Sub-Versions of the Archive: Manuel Puig's and Severo Sarduy's Alternative Identities
analyzes recent theories of the archive to examine how Manuel Puig and Severo Sarduy reformulate the Latin American literary tradition. This study focuses on eclectic theories of the archive as both repository and danger, drawing from an array of sources both within and outside the Hispanic literary tradition: from Borges, Foucault, Arrom, Derrida, González Echevarría, and Guillory to digital media and biotechnology. This book also applies theories of cultural contamination (Maria Lugones) and symbolic capital (Pierre Bourdieu) to the novels of Puig and Sarduy to explore the representation of marginal cultures within a body of literature that previously altered or elided these subaltern cultures from the tradition.

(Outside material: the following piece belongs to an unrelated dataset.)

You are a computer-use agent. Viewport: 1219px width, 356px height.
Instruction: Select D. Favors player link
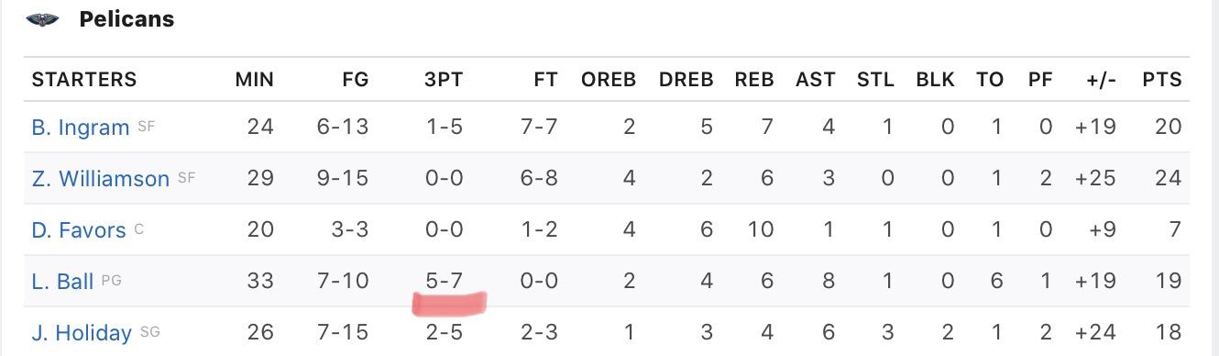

Through close readings and critical theoretical applications, this book demonstrates how archival fiction continues to be one of the most popular strategies among Latin American novelists and, most importantly, how they have successfully managed to find new ways to inscribe their alternative fictions within this tradition. Puig's and Sarduy's novels reproduce discourses-popular culture and the mass media-that lack prestige within the traditional archive. These discourses mirror realities of marginal groups-gay people, children, the poor, the illiterate, women, and racial minorities. Their cultural variants, sub-versions of hegemonic masterstories, are endowed with truth-bearing power for them, but were previously left out of the archive as legitimate novelistic models.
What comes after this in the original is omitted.